Exercise prompt
This exercise calls for the line with "Click the circle icon beside 腾讯控股", the line with "Task: Open the twitter.com/RapSheet link", and all lines between them in the material below, output exactly and with no other lines.

Data

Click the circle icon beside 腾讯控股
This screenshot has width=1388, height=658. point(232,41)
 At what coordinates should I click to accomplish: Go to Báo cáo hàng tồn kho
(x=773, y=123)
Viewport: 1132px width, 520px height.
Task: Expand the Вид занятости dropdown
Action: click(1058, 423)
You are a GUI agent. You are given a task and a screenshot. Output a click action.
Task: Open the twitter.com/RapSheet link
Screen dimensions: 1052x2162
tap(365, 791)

...

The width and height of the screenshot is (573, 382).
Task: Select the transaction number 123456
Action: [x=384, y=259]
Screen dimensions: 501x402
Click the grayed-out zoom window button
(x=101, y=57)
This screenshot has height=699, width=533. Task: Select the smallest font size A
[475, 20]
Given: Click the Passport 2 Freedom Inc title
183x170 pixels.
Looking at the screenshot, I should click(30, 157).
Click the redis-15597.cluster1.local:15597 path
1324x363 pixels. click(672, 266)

Answer to the exercise
Click the circle icon beside 腾讯控股
This screenshot has width=1388, height=658. point(232,41)
 At what coordinates should I click to accomplish: Go to Báo cáo hàng tồn kho
(x=773, y=123)
Viewport: 1132px width, 520px height.
Task: Expand the Вид занятости dropdown
Action: click(1058, 423)
You are a GUI agent. You are given a task and a screenshot. Output a click action.
Task: Open the twitter.com/RapSheet link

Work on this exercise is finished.